* [Description of the task] Please return every line of the data below unchanged, leaving out the pictures.

start Input records

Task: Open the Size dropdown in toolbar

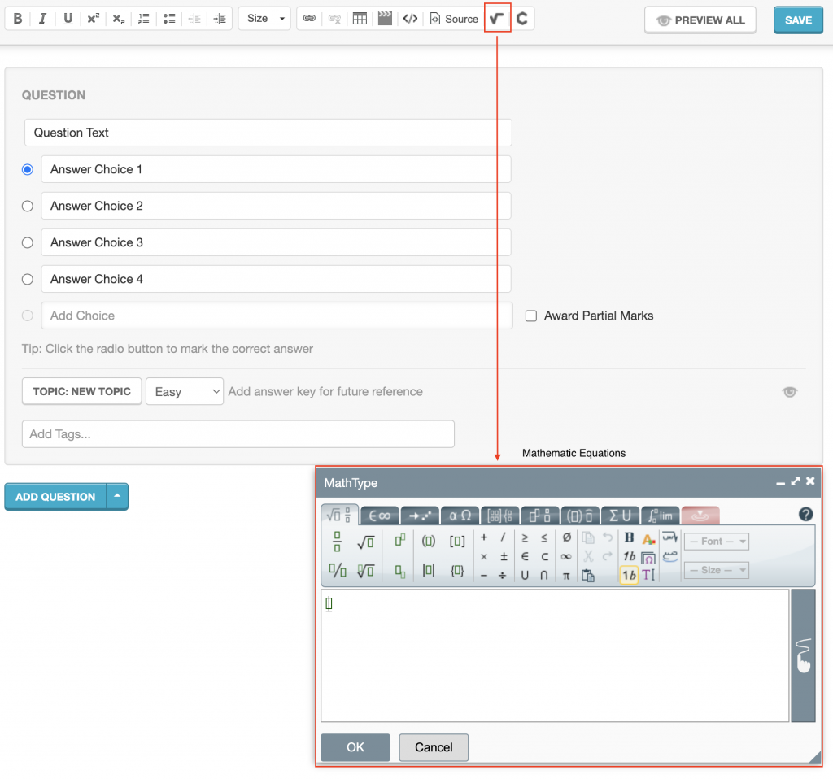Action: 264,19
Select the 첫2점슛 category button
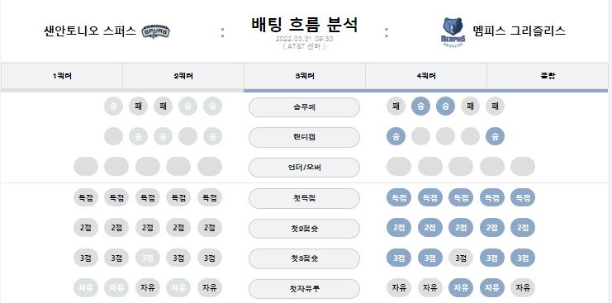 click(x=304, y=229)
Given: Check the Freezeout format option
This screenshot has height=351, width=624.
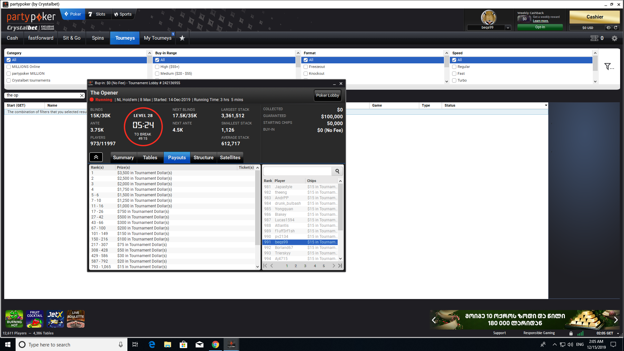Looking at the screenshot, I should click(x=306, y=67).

end Input records

* [Complete output]
Task: Open the Size dropdown in toolbar

Action: 264,19
Select the 첫2점슛 category button
 click(x=304, y=229)
Given: Check the Freezeout format option
This screenshot has height=351, width=624.
Looking at the screenshot, I should click(x=306, y=67).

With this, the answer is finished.